When we are asked to point out the parent of light, we turn our finger to the sun above; and if the question be proposed, Whence cometh evil? we point within us to an evil heart of unbelief which departeth from the living God.

The secondary causes of the folly which we once committed lie very near the surface, and may repay a moment's observation. Self-esteem had much to do with our ill-treatment of "the sinner's Friend." Conceit of our own deserts made us indifferent to the claims of one who had procured for us a perfect righteousness. "The whole need not a physician;" and we felt insulted by the language of a gospel which spoke to us as undeserving beings. The Cross can have little power where pride conceals the necessity of a pardon; a sacrifice is little valued when we are unconscious of our need thereof. In our own opinion we were once most noble creatures; the Pharisee's oration would have sincerely enough emanated from us. A few little trifles there might be which were not quite correct, but in the main we thought ourselves "rich and increased in goods;" and even when under the powerful voice of law we were made to discern our poverty, we yet hoped by future obedience to reverse the sentence, and were utterly unwilling to accept a salvation which required a renunciation of all merit and simple trust on the crucified Redeemer. Never until all the work of our hands had been unravelled, and our fingers themselves had become powerless, would we cease from our own labour, and leaving the spider's-web of man's doings, array ourselves in the garment of free justification. No man will ever think much of Christ till he thinks little of himself. The lower our own views of ourselves become, the higher will our thoughts of Jesus be raised; and only when self-annihilation is complete will the Son of God be our "all in all."

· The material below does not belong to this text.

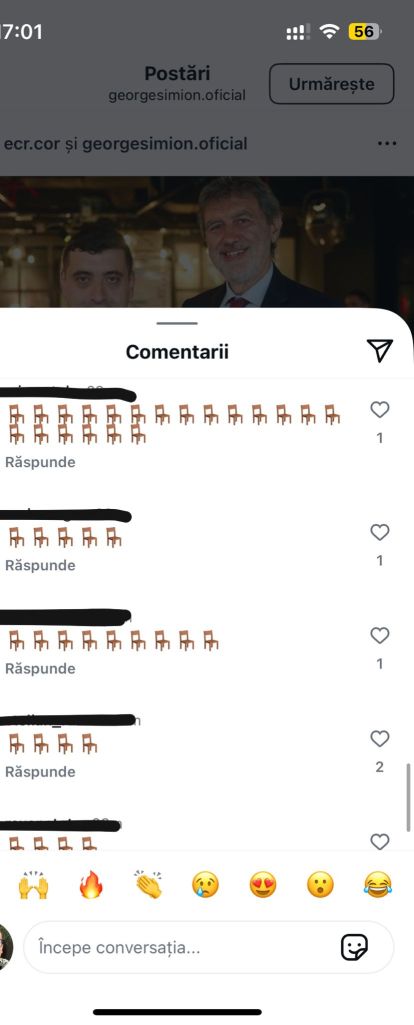Like the first chair emoji comment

Vain glory and self-esteem are fruitful parents of evil. Chrysostom calls self-love one of the devil's three great nets; and Bernard styles it "an arrow which pierceth the soul through, and slays it; a sly, insensible enemy, not perceived." Under the sad influence of this power we commonly love him best who does us the most harm; for the flatterer who feeds our vanity with pleasing cries of "Peace, peace," is far more regarded than that sincere friend, the blessed Jesus, who earnestly warns us of our ill estate. But when self-confidence is removed—when the soul if. stripped by conviction—when the light of the spirit reveals the loathsome state of the heart—when the power of the creature fails, how precious is Jesus! As the drowning mariner clutches the floating spar—as the dying man looks to some great physician—as the criminal values his pardon, so do we then esteem the deliverer of our souls as the Prince of the kings of the earth. Self-loathing begets an ardent passion for the gracious "lover of our souls," but self-complacency hides his glories from us.

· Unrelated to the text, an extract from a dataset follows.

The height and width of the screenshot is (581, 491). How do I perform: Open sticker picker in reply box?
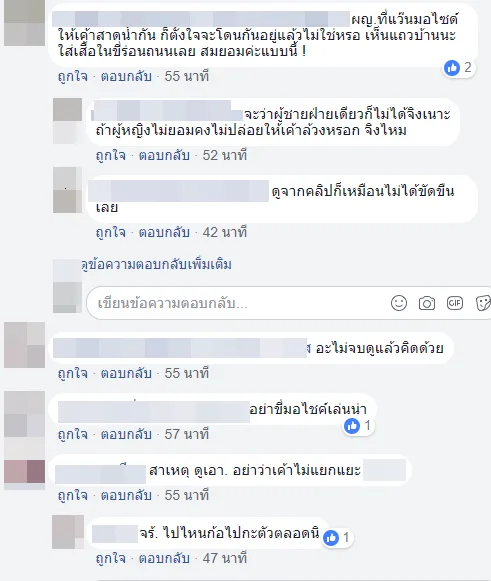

Love of the world has also its share in using this dear friend so ill. When he knocked at the door we refused him admittance, because another had already entered. We had each chosen another husband to whom we basely gave away our hearts. "Give me wealth," said one. Jesus replied, "Here am I; I am better than the riches of Egypt, and my reproach is more to be desired than hidden treasures." The answer was, "Thou art not the wealth that I seek for; I pant not for an airy wealth like thine, O Jesus! I do not care for a wealth above in the future—I desire a wealth here in the present; I want a treasure that I can grasp now; I want gold that will buy me a house, a farm, and estate; I long for the sparkling jewel that will adorn my fingers; I ask thee not for that which is hereafter; I will seek for that when years have passed away."

Another of us cried, "I ask for health, for I am sick." The best Physician appears, and gently promises, "I will heal thy soul, take away thy leprosy, and make thee whole." "Nay, nay," we answered, "I ask not for that, O Jesus! I ask to have a body that is strong, that I may run like Asahel or wrestle like an Hercules; I long to be freed from pain of body, but I do not ask for health of soul, that is not what I require." A third implored for happiness.

"Listen to me," said Jesus, "my ways are ways of pleasantness, and all my paths are peace."

"Not the joy for which I sigh," we hastily replied; "I ask the cup filled to the brim, that I may drink it merrily; I love the jovial evening, and the joyous day; I want the dance, the revelry, and other fair delights of this world; give your hereafter to those who are enthusiasts—let them live on hope; I prefer this world and the present."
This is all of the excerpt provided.